I remember the National Association of Schoolmasters Union of Women Teachers being vilified by The TES for its brave and courageous stand against the Government-inspired challenge of the London borough of Wandsworth in the courts. "The rocky road to nowhere" was how The TES described the NASUWT boycott. The NASUWT stood alone. There was no outside help. Quite the contrary. Every "outsider" predicted the NASUWT would lose, and indeed some gladly gave publicity to legal views to this effect.
Equally extraordinary is your claim that the campaign against spending cuts only succeeded because of outside help from parents and governors. All the teacher unions quite deliberately cultivated such support and that was an essential part of the campaign.
The TES seems to criticise unions for not taking more action to implement conference resolutions. Yet it would be the first to condemn us, were we to do that.
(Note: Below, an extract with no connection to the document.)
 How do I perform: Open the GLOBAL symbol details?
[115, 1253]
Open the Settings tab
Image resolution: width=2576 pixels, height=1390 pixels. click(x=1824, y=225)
The TES conveniently ignored huge areas of union activity where we do an enormous amount of good work on matters connected with the School Curriculum and Assessment Authority, the Office for Standards in Education, the Teacher Training Agency, indiscipline, legal aid, compensation for injuries, redundancies, grievances, and so forth.
We may not have held the line on class size and school premises, but with parents and governors we have exacted a political price from the Government for its obduracy.
Yes, despite vigorous lobbying, we were unable to persuade the Government to withdraw its amendments to labour law which cut unions out of the statutory consultation process over redundancies. However, the NASUWT, together with GMB and UNISON, has challenged the Government in the courts. A decision is still awaited and, indeed, long overdue. I was surprised that an article on the subject in the same issue as the leader made no mention of the judicial review.
The motion carried at the NASUWT conference asked the leadership to consult with members over the possibility of establishing a social partnership between Government, employers, unions, governors and parents, with a view to developing a co-operative approach to solving the nation's education and economic problems. Would The TES dismiss that as "pointless discussion"?
Is it all worth it? I will leave that judgment to others. However, I would certainly say that belonging to a teacher trade union is at least as worth while as reading The TES.